The hospitality industry is leading Greater Miami out of the recession, and the reason might surprise you.
While much of the economy is still struggling, Miami-Dade County’s 47,500-room hotel business is expecting a jump in occupancy and room rates in the second half of the year, following a strong showing in the year’s first half.
The reason: Miami seems to be gaining ground on other top tourist destinations in the United States, especially among foreign visitors from Latin America and Europe making the industry quick to pull out of the recession. Nearly half of Greater Miami’s visitors come from outside the US, so the area hasn’t been hurt as much as other destinations that rely more on domestic visitors bearing the brunt of the recession.
“We’re less affected by the US economy than anywhere” in the nation, said William D. Talbert III, president and chief executive officer of the Greater Miami Convention & Visitors Bureau.
The bump up in business has helped spur job growth in the area’s hospitality sector, which rose to a record 108,000 jobs in July, up 3.4% from 104,500 jobs in July 2010, according to the convention bureau.
Also, solid hotel business has helped trigger growth in other parts of the area’s economy. Emboldened by the weakened US dollar and relatively strong overseas currencies, foreign visitors are staying longer and buying more goods during their South Florida trips, sometimes selling those items at a profit when they return home. After experiencing the area, some affluent visitors also decide to buy a second or third home here, boosting the real estate market.
“Brazilians are coming here and buying up stuff like crazy,” said Jerry Haar, associate dean at Florida International University’s College of Business. “South Florida does well in the good times, and sometimes can do even better in the bad times.”
Tourism industry analyst Smith Travel Research projects Greater Miami’s hotel occupancy rates will increase by 7% in the third quarter, from July through September, compared with the same period last year, Mr. Talbert said.
Smith Travel also expects area occupancy rates to rise 7.5% in fourth quarter, from October through December, compared with that period last year, he said.

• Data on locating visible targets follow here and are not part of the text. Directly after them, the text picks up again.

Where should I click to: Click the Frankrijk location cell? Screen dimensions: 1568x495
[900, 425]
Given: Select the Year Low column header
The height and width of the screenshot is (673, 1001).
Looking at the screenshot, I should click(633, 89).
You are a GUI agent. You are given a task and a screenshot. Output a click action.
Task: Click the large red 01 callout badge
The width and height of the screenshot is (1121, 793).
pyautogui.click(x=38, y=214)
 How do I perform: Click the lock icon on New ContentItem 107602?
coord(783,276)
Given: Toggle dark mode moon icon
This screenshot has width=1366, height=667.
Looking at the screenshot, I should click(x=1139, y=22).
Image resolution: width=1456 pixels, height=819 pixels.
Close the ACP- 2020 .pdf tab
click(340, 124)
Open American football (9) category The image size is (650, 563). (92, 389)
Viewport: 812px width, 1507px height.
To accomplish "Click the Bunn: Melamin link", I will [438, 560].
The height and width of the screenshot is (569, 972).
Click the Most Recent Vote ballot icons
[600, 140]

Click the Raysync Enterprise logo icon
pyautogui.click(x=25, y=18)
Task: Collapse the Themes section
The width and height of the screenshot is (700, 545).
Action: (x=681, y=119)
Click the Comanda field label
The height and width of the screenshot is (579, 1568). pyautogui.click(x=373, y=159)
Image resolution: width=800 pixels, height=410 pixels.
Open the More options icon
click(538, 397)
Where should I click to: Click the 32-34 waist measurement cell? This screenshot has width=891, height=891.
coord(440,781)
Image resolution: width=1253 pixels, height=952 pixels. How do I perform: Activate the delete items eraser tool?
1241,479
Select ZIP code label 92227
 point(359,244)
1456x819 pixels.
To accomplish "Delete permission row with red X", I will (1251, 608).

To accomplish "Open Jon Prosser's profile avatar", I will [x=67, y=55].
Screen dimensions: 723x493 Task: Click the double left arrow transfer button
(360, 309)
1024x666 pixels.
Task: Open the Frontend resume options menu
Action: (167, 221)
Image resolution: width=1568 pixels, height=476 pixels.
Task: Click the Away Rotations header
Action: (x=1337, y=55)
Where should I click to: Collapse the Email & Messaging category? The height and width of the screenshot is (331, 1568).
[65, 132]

In addition, hotel room rates are projected to rise 7% and 4% in the third and fourth quarters, respectively, compared with the same periods last year, according to Mr. Talbert.
Tourism officials have no reason to doubt the good outlook, considering the industry’s performance from January through June. During that period, Greater Miami recorded a 77.7% hotel occupancy rate, up 6.1% from the same period last year. In addition, room rates an indicator of demand rose to an average of $165.02 per night in this year’s first half, up 3.4% from the same period a year earlier, according to Smith Travel statistics.
Given the slow economy, said Rolando Aedo, the convention and visitors bureau’s executive vice president and chief marketing officer, “It’s an amazing accomplishment.”